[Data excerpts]
....
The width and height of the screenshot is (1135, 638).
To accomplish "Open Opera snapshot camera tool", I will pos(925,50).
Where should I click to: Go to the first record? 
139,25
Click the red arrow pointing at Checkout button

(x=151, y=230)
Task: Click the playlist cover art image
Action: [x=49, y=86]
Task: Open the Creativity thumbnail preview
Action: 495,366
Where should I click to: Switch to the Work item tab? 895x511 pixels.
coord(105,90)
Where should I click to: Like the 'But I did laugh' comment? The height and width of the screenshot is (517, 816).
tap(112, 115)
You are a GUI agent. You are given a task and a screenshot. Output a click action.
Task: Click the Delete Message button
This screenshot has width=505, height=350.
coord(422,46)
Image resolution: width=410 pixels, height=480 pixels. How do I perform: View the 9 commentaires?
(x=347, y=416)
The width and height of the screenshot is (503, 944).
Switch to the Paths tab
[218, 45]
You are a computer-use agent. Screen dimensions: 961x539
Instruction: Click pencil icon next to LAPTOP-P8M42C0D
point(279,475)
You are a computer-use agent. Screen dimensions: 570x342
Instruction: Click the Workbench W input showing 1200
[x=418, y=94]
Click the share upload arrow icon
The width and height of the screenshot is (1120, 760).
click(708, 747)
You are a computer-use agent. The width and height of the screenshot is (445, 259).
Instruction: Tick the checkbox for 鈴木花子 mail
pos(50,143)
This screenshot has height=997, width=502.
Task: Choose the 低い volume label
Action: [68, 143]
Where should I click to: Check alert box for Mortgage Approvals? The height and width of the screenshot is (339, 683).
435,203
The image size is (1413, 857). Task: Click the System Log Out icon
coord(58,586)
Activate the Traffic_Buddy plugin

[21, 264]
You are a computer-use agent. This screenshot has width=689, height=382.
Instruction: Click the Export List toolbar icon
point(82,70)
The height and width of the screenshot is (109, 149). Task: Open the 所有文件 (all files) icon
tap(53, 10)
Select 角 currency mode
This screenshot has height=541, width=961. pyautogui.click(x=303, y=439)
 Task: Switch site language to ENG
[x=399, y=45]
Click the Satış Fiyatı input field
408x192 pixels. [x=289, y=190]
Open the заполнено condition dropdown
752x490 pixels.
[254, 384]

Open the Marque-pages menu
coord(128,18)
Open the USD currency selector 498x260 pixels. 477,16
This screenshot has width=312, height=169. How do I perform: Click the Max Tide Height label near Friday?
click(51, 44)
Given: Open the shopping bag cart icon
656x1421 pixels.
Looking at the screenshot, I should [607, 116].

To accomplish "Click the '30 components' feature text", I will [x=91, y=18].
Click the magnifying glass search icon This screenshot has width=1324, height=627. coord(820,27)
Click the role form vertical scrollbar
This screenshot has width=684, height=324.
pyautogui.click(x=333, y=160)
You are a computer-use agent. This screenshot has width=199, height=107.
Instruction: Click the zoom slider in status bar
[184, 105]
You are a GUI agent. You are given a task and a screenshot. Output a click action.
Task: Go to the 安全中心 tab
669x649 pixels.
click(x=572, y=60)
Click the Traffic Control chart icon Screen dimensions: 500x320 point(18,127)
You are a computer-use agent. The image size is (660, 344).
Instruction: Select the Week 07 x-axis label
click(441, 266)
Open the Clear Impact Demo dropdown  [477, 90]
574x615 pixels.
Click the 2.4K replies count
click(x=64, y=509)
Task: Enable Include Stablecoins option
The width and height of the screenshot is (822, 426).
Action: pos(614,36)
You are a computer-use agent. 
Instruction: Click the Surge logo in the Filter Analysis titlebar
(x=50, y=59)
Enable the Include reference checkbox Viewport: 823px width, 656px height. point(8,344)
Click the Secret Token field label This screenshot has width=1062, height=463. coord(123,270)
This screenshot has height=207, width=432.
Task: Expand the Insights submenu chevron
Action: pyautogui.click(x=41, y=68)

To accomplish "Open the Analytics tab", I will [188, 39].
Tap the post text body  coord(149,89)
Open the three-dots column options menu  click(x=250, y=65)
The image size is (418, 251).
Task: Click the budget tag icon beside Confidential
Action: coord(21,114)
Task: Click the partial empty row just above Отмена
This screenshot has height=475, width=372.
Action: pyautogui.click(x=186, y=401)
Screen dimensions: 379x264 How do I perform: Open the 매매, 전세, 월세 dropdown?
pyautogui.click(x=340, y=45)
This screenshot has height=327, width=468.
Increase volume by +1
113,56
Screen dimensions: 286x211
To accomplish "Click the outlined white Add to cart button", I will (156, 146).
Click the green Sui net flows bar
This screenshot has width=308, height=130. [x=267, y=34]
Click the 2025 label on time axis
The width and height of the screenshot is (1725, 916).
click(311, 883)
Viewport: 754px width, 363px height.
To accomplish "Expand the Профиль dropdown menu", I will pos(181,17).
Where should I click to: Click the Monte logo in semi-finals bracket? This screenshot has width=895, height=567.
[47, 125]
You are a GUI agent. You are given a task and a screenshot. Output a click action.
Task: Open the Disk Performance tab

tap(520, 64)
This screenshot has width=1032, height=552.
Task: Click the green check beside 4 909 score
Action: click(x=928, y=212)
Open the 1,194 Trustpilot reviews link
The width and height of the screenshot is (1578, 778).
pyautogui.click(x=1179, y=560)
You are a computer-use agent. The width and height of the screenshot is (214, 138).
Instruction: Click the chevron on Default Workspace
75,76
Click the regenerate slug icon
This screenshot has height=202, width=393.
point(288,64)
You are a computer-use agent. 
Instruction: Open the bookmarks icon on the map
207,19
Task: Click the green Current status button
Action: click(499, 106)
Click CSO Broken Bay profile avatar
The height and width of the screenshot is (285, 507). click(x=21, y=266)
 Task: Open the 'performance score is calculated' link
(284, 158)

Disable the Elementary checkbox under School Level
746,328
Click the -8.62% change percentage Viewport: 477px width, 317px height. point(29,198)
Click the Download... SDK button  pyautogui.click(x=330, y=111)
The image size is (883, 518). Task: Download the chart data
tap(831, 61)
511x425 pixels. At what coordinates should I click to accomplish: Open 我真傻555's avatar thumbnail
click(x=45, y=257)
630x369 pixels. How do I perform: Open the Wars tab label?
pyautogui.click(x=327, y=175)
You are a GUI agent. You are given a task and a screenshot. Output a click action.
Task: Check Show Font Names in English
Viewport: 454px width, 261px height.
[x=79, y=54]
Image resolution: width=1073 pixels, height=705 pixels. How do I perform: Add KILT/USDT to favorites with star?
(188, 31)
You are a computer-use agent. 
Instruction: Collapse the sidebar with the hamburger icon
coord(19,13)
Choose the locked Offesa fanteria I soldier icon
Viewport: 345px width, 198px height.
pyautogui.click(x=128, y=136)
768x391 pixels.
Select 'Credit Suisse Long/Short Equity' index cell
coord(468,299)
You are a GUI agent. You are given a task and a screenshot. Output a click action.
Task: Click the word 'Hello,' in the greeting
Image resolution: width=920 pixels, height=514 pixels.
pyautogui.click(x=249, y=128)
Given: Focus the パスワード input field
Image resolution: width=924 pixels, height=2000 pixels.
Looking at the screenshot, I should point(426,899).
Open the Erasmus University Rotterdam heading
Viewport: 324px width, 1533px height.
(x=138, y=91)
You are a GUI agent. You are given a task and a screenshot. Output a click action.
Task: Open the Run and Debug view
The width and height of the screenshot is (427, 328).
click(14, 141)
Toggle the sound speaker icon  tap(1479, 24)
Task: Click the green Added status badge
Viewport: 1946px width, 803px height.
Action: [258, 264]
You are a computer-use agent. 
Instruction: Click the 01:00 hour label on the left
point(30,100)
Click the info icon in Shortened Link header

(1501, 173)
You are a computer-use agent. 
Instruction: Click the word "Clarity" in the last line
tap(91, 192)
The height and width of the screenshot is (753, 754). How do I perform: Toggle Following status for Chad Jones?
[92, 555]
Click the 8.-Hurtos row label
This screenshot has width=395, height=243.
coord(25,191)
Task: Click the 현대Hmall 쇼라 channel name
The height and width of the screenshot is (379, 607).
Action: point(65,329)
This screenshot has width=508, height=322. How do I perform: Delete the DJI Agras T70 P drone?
....
Each line in the data that holds the string "text" should be found and copied.

To accomplish "Click the '30 components' feature text", I will [x=91, y=18].
Tap the post text body  coord(149,89)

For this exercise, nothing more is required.